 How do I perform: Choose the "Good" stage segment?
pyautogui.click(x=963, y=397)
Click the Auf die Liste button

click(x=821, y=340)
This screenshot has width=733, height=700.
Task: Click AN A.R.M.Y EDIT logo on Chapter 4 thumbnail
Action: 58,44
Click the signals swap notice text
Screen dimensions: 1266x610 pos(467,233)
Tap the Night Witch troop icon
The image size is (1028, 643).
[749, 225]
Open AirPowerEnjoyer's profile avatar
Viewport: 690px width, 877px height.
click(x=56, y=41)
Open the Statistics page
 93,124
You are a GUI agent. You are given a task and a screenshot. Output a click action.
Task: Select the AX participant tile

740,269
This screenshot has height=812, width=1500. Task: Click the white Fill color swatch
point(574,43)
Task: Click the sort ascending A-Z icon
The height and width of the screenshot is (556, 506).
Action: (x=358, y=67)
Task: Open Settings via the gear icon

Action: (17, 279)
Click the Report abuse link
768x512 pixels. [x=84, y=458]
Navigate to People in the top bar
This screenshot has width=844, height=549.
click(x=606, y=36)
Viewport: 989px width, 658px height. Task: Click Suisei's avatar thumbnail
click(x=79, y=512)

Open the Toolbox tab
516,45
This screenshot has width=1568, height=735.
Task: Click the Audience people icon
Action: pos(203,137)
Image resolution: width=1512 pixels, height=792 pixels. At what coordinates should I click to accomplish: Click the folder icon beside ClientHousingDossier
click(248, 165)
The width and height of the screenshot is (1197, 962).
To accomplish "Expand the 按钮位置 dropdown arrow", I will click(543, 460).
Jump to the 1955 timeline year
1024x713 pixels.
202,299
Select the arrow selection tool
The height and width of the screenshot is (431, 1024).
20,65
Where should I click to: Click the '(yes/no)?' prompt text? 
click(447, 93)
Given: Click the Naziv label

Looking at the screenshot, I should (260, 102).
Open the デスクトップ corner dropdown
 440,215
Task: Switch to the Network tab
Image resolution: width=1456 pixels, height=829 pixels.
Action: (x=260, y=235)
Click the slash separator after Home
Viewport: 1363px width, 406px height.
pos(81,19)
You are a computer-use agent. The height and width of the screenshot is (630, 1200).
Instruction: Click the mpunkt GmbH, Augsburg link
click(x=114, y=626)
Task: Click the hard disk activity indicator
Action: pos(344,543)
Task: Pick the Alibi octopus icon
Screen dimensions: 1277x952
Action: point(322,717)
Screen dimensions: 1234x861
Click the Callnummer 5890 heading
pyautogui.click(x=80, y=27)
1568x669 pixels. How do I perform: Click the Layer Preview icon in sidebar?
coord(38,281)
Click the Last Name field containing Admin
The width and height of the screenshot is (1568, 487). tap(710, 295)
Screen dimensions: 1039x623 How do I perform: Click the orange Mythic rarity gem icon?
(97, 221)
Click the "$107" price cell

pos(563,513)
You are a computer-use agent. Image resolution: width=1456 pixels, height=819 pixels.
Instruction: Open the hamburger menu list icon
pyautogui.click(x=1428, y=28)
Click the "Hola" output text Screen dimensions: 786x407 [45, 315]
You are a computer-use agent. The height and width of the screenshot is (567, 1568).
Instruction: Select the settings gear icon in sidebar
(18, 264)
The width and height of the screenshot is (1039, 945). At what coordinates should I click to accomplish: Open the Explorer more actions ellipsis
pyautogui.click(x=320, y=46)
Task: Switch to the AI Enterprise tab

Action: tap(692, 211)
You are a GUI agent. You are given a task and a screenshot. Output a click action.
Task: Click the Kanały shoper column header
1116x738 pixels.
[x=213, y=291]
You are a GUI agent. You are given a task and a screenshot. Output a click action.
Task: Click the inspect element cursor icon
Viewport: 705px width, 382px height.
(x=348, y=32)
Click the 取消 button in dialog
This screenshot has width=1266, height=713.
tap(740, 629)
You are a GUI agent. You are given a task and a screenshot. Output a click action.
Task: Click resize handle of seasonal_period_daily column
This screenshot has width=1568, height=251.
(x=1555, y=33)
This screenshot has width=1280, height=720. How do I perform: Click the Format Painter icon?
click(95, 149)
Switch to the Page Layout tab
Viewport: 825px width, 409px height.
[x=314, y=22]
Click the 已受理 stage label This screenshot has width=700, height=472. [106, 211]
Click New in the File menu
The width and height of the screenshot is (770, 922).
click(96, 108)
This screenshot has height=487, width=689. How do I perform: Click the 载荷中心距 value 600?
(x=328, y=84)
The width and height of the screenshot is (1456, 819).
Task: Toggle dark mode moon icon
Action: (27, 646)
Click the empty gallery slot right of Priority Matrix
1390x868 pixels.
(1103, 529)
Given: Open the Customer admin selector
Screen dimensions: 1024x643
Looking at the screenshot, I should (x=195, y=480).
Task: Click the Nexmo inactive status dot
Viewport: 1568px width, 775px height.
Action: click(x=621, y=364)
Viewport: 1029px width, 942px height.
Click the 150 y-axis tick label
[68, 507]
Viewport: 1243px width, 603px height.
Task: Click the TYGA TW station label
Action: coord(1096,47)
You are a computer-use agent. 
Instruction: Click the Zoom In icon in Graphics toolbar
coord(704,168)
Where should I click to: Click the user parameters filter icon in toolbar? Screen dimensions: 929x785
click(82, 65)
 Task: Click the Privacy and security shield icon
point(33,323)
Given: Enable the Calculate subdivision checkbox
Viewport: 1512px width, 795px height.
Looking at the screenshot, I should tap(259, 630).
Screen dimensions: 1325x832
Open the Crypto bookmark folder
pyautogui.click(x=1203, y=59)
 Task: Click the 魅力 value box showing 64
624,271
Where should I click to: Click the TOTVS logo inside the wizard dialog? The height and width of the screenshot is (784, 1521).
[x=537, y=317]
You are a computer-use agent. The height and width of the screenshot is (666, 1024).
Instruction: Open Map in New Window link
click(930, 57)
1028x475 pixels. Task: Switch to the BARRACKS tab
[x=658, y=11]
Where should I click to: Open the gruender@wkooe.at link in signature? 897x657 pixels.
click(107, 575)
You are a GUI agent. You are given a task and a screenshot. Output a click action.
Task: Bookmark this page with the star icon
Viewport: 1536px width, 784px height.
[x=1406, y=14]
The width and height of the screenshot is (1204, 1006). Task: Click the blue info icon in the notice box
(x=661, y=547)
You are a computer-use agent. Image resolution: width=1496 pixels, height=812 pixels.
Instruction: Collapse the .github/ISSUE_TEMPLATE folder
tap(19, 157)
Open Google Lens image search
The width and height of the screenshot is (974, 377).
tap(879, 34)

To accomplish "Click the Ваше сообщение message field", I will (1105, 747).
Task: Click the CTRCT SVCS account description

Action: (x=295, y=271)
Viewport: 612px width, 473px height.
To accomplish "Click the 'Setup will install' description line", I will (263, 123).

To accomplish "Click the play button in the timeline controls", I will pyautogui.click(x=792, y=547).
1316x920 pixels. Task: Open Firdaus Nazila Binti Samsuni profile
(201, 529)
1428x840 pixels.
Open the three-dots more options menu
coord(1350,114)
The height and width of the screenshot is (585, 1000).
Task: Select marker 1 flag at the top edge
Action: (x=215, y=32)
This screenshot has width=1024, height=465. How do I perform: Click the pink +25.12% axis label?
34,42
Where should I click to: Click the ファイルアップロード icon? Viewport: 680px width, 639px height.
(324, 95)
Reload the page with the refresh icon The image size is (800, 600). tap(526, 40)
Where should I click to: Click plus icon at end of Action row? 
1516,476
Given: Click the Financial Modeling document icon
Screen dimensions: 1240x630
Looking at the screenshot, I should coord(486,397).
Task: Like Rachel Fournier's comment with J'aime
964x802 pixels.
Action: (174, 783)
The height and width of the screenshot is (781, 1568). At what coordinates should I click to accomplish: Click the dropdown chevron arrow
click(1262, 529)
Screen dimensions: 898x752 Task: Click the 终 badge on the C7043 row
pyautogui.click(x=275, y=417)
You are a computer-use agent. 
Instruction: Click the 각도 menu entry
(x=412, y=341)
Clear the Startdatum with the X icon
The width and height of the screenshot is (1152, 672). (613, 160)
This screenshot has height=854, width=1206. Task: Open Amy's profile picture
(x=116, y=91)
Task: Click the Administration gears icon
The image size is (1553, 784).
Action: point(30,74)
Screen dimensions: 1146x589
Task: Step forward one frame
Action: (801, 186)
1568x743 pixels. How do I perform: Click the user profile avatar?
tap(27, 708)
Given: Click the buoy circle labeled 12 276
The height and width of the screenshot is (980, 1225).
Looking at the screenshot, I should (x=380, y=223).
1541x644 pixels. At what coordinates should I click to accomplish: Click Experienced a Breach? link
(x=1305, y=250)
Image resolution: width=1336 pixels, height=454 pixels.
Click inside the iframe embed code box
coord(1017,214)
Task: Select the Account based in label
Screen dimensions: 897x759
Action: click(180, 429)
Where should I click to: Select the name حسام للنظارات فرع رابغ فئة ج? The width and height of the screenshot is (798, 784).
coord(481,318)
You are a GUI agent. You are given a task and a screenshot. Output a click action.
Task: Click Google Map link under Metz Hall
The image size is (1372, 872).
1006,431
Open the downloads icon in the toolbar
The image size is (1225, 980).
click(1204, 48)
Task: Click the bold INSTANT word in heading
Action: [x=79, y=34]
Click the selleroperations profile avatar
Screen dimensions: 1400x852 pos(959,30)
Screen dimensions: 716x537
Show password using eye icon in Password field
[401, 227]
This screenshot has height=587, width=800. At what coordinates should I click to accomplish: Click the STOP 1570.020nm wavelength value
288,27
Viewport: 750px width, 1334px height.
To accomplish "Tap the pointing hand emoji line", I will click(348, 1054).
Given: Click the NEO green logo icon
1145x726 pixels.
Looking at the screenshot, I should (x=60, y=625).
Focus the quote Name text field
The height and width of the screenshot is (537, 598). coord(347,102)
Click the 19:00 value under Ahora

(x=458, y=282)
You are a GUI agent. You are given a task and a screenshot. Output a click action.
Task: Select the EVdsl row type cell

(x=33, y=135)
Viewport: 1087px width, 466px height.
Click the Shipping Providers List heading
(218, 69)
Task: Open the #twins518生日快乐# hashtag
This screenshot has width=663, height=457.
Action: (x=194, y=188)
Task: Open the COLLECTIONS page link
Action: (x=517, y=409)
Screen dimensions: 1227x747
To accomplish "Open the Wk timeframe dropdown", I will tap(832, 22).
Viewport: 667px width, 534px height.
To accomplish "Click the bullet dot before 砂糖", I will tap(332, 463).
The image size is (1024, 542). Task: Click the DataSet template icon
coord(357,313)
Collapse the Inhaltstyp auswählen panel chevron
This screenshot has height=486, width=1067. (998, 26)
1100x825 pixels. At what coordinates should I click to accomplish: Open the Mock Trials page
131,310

> What is being asked:
Respond with one number, the count of lines of the material that include "column".

> Finished task:
2